Colin Doherty will replace Fuze co-founder Steve Kokinos, who becomes the company’s executive chairman, Fuze said Thursday. Doherty, a veteran tech executive, will help prepare Cambridge-based Fuze for an initial public offering, which the company has said could come in 2018.
Fuze is moving quickly to capitalize on the growing market for office communications technology. Fuze sells phone, videoconference, and messaging software, putting it in competition with well-funded startups such as Slack and huge companies like Microsoft, Google, Amazon, and Cisco.
“As an entrepreneur, you have to make the right decisions to set your company up for success,” Kokinos said in an interview. “One of the things we’ve been focused on over the past year or so is getting the right executive team in to scale up the business.”
Doherty most recently worked as chief executive of Dyn Inc., an Internet traffic-routing company based in Manchester, NH., that was purchased by Oracle Corp. in late November, less than two months after Doherty replaced co-founder Jeremy Hitchcock as CEO.
Doherty and Kokinos, however, said a quick sale was not in their plans for Fuze. Kokinos also said the CEO change was not mandated by the investors in Fuze’s new round, which was led by Boston financial giant Wellington Management Co.
“All of our investors, old and new, were pretty clear about what our strategy is and how we plan to grow the business,” Kokinos said. “It was a pretty straightforward discussion all around.”
Fuze was founded in 2006 under the name ThinkingPhones. It acquired videoconferencing startup Fuze in 2015 and adopted the name after raising its first large investment, a $112 million round announced in February 2016.
The company employs about 700 people, roughly half at its Cambridge headquarters.
Gartner Inc. research analyst Bern Elliott said Fuze’s growth reflects an emerging, lucrative market for software that can help white-collar workers collaborate with their colleagues. Gartner estimates spending in the market will grow from about $12 billion in 2016 to $22 billion in 2020.
There’s no clear winner in the sector yet, which means that smaller companies with investment backing can compete, Elliott said. “Yes, there are some companies that are really big and established,” he said. “But that doesn’t mean they’re always going to win.”
But Fuze could be hampered by a relatively unknown brand name and the growing pains that come with scaling a small company, including less experienced staff, Gartner said in a recent market report.
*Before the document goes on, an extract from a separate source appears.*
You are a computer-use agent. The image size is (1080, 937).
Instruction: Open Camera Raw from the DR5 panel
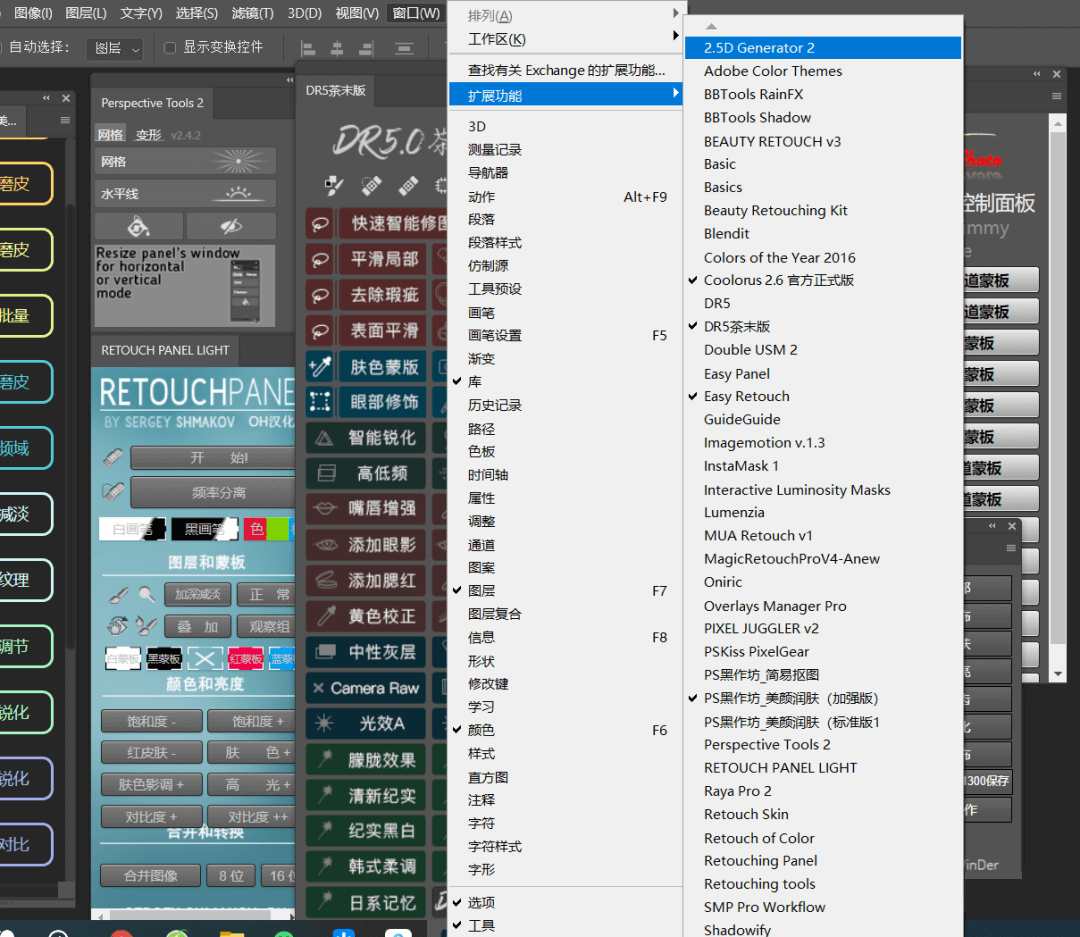point(365,687)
Fuze could become an attractive acquisition target for some of the larger companies trying to make a dent in the office communications market, said Jeff Bistrong, who heads the technology unit at merger-focused investment bank Harris Williams & Co.
That would reflect larger market trends. Renaissance Capital, an IPO investment manager, recorded just 105 IPOs nationwide last year, the fewest since 2009. Mergers and acquisitions, meanwhile, reached $2.1 trillion in Europe and North America last year, the highest amount ever recorded by research firm PitchBook, enabled by large stockpiles of corporate and private equity cash.
“The fact that they’ve got a CEO who may be able to either take the company public or facilitate a strategic sale before that happens should be no surprise,” Bistrong said. “There are thousands of M&A deals in technology every year, and only a handful of IPOs.”